Short exercise 1. Duplicate the passage of the commentary on Democrats from "Such was the" up to and including "a winnable election.".
Short exercise 2. In the commentary on Democrats, on which network did James Carville sound the alarm after the Iowa caucus mess?

Document segment.
((
Democrats: Focus
It is a truism among professional athletes and coaches that job #1 is to focus on your own game, your own play. That is to say, to focus overly much on the opponent easily becomes a disabling distraction. Sure, you scout the other team. You know what their tendencies are. But your real job is to play your game, your best game. That is, after all, what you have the most control over.
It seems to me that the Democratic Party needs to urgently heed this lesson. Right now, Democrats are being mesmerized either by a larger-than-life Trump or by the run to the left in their own party.
Such was the message from James Carville, who as a Washington newspaper points out, actually knows something about winning an election. In the wake of the Iowa caucus mess, Carville popped up sounding the alarm on MSNBC. Carville’s skeletal visage looks alarming, but his message is compelling. Basically, it is this: Democrats — WAKE UP — or you are going to blow a winnable election.
))
Given information.
((
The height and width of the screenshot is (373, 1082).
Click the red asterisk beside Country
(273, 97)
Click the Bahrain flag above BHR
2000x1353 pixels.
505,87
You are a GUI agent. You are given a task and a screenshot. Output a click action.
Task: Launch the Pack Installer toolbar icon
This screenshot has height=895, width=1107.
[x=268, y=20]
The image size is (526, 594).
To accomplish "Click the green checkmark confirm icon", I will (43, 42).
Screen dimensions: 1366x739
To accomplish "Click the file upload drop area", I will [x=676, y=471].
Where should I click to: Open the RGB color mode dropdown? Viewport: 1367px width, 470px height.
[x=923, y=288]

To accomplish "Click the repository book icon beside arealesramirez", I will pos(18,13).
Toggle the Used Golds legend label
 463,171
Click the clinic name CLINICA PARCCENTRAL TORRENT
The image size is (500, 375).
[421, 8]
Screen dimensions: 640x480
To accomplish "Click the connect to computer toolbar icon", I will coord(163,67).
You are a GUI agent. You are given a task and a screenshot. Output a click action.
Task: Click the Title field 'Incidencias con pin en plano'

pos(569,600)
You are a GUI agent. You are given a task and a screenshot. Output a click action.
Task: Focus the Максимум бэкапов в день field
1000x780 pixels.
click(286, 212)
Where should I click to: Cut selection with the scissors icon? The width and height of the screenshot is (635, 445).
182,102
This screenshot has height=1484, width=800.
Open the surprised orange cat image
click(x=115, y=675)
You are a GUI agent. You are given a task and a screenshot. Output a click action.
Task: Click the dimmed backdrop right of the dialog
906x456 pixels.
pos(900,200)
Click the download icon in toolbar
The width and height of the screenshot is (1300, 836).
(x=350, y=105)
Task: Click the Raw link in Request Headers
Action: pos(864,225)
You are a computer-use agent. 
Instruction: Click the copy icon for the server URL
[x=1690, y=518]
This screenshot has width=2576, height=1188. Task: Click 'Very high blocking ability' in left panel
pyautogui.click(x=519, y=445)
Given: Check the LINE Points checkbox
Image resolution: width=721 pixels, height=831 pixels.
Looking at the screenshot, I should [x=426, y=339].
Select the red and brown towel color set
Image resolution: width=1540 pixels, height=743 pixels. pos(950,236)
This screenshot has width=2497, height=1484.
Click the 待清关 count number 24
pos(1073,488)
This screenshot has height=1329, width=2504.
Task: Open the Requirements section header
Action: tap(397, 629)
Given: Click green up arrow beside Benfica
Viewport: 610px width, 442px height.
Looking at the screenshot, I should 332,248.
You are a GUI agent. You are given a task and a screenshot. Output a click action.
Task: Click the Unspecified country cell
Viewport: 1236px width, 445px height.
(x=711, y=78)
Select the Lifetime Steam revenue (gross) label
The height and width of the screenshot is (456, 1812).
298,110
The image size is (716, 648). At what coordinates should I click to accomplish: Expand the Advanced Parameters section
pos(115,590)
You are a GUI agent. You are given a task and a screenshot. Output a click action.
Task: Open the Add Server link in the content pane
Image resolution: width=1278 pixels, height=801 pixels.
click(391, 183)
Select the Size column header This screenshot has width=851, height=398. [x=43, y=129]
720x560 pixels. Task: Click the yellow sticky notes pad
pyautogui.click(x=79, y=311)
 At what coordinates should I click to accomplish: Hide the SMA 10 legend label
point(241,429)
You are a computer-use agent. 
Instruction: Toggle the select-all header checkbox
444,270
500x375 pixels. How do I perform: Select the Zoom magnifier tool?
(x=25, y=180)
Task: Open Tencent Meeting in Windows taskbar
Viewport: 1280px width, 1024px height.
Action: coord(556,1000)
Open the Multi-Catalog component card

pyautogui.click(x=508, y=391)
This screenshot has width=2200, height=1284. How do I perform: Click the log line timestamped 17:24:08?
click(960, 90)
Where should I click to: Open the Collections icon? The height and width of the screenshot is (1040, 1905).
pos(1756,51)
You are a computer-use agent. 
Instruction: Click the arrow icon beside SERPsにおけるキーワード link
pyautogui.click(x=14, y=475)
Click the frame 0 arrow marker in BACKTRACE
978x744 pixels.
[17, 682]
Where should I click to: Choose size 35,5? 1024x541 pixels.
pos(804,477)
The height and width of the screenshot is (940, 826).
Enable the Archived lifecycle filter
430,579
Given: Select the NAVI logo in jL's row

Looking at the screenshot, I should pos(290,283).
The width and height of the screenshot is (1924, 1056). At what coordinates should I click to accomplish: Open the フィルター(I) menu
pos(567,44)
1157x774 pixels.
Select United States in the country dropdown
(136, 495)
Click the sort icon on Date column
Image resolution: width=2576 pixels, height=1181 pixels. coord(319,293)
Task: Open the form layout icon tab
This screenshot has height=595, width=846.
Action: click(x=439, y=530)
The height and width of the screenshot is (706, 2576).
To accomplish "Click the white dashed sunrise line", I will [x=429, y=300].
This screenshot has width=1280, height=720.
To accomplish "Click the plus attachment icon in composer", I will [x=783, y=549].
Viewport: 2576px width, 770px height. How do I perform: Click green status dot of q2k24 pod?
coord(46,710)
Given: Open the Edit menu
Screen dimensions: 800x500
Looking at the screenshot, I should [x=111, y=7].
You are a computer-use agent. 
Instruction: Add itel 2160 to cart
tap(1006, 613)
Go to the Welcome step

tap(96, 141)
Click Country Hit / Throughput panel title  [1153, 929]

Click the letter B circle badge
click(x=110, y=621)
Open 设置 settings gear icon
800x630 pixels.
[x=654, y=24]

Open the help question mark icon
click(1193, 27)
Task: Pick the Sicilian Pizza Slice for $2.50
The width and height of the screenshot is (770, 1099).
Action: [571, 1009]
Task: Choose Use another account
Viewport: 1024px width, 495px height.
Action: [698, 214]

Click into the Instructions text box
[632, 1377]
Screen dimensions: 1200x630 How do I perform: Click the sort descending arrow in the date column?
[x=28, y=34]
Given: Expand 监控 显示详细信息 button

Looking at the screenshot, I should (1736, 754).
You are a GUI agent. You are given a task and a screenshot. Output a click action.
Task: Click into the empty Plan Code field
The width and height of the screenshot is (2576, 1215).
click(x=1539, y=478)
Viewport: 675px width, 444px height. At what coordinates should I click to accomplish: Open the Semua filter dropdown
))
Expected output 1.
Such was the message from James Carville, who as a Washington newspaper points out, actually knows something about winning an election. In the wake of the Iowa caucus mess, Carville popped up sounding the alarm on MSNBC. Carville’s skeletal visage looks alarming, but his message is compelling. Basically, it is this: Democrats — WAKE UP — or you are going to blow a winnable election.

Expected output 2. MSNBC